— DATA LINES —

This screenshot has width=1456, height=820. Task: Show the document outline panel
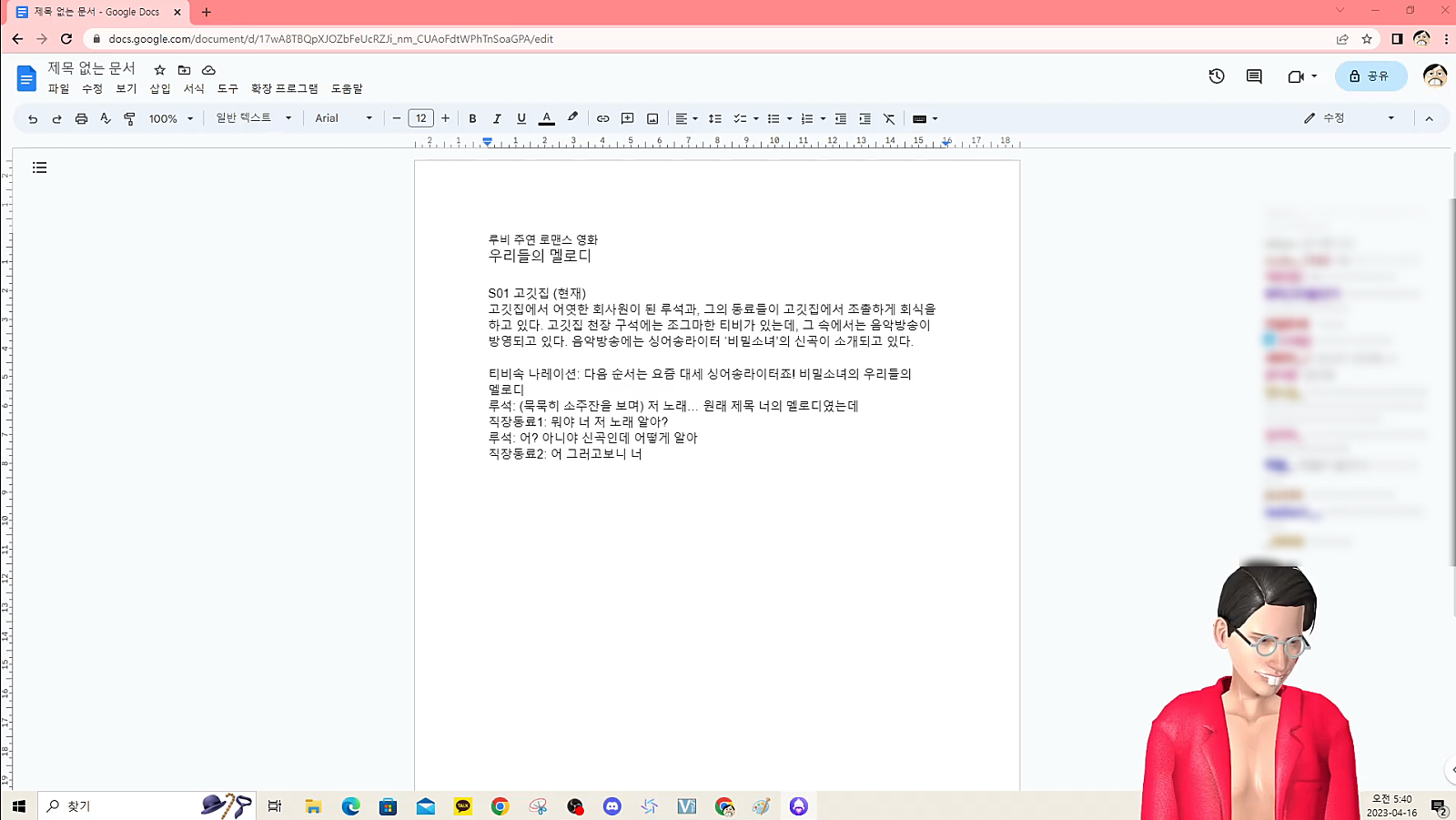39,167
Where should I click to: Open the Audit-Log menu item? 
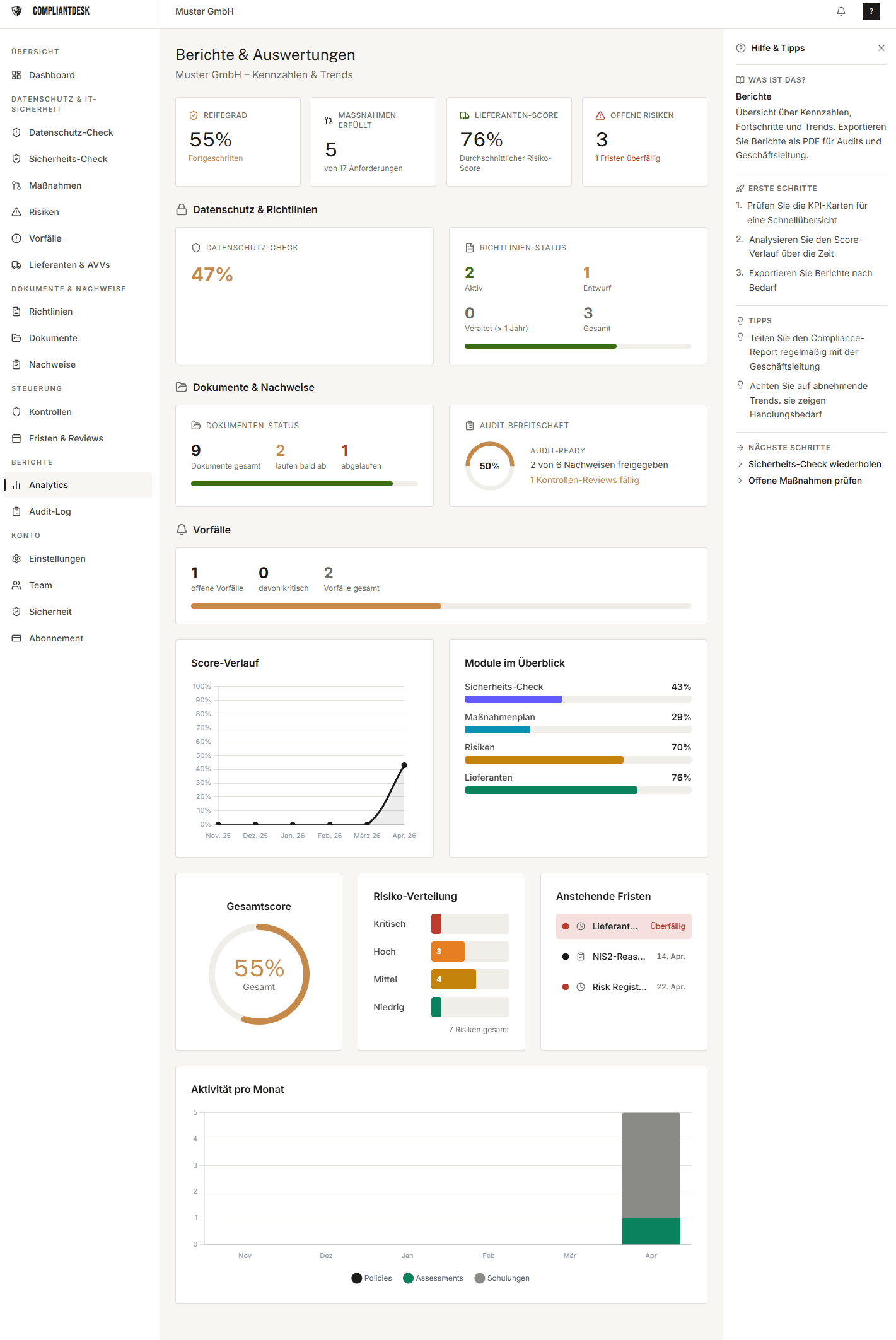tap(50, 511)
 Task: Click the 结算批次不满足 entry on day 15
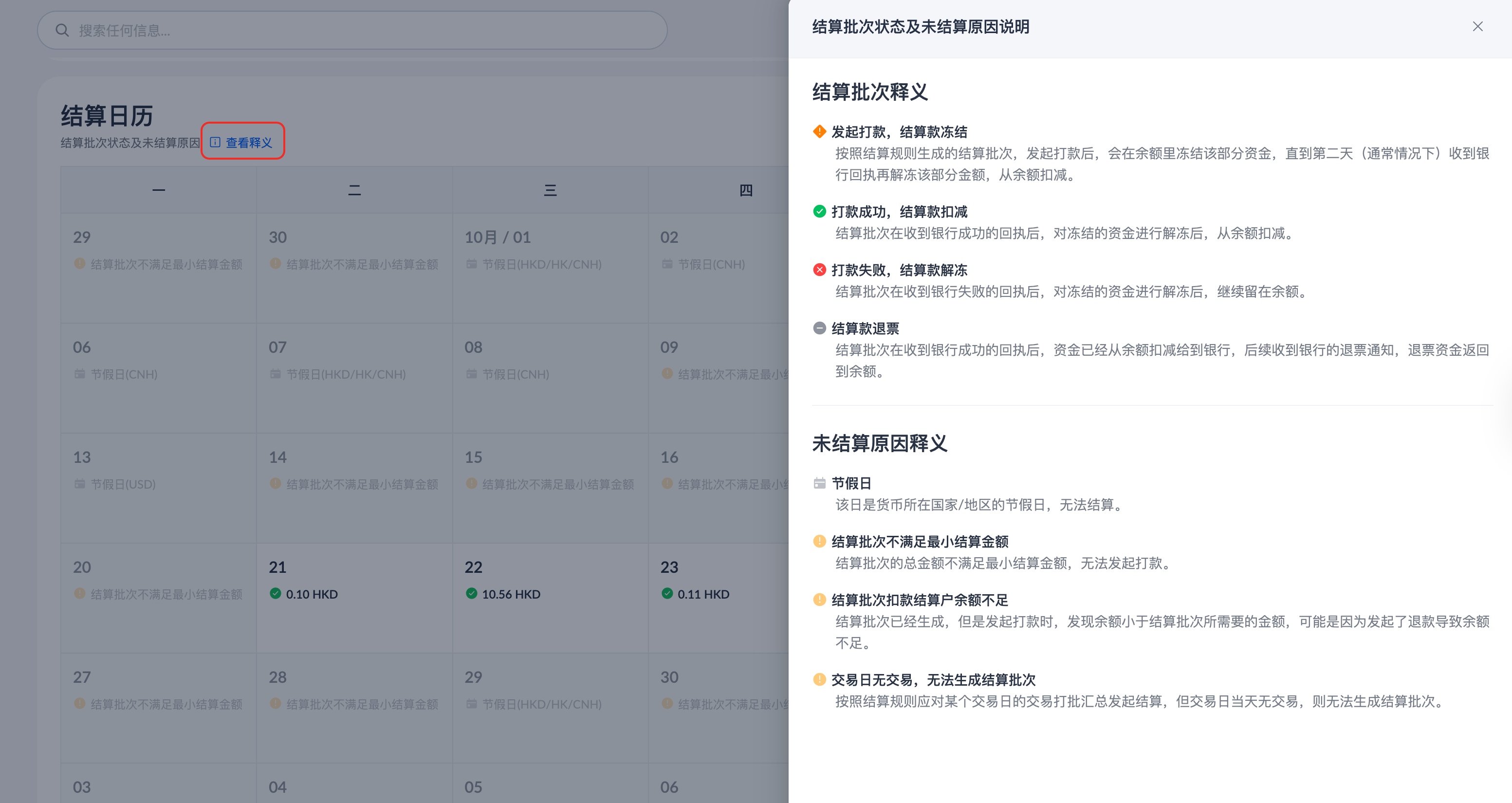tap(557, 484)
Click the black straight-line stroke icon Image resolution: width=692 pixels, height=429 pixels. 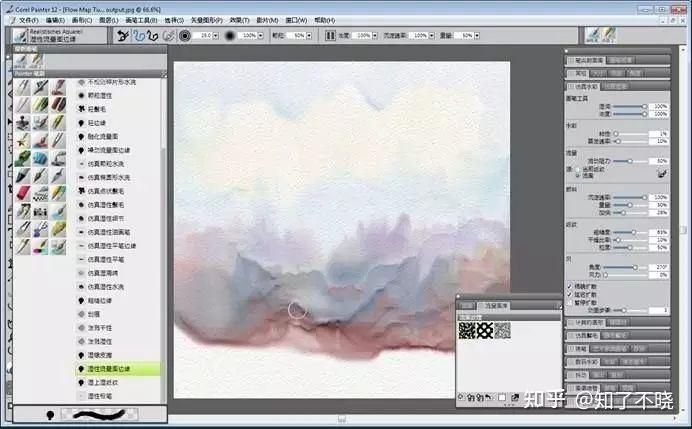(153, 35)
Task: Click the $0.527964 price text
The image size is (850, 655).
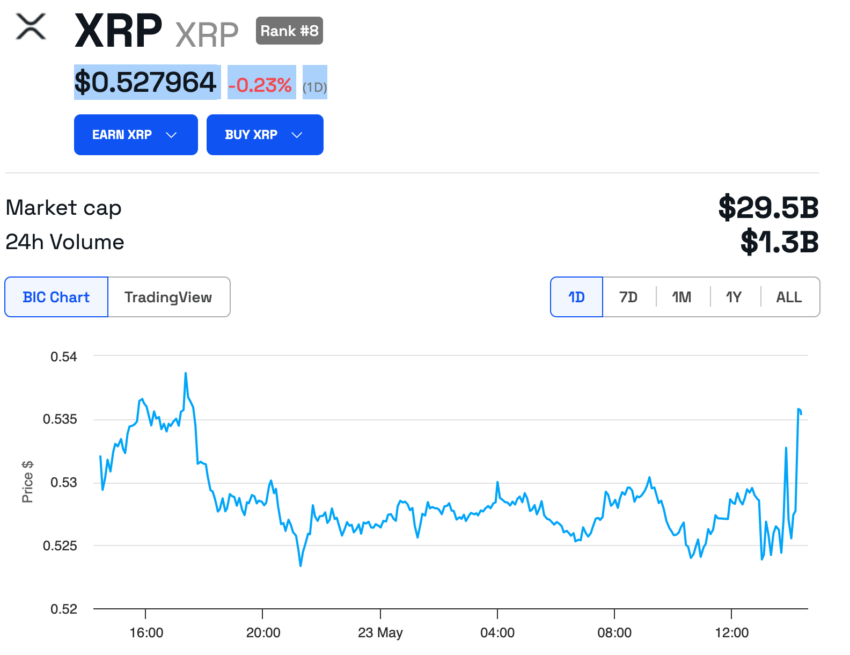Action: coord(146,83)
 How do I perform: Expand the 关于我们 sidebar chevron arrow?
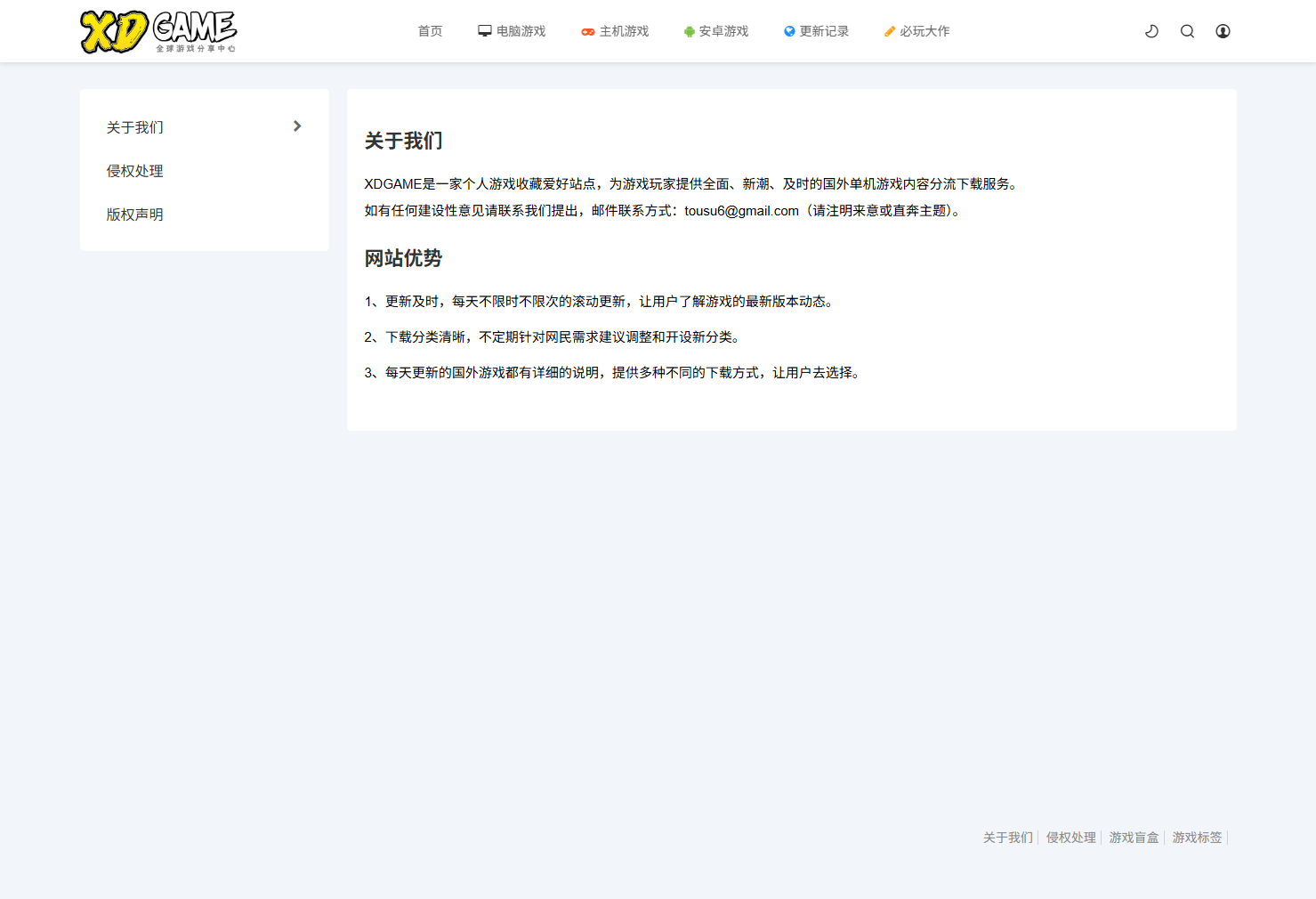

— WHAT NEEDS TO BE DONE —
Extract, word for word, everything from the start of the items down to and including the line that contains "tap(557, 484)", and leave the pictures out of your answer.

— TASK SOLUTION —
This screenshot has width=1456, height=820. Task: Show the document outline panel
39,167
Where should I click to: Open the Audit-Log menu item? 
tap(50, 511)
 Task: Click the 结算批次不满足 entry on day 15
tap(557, 484)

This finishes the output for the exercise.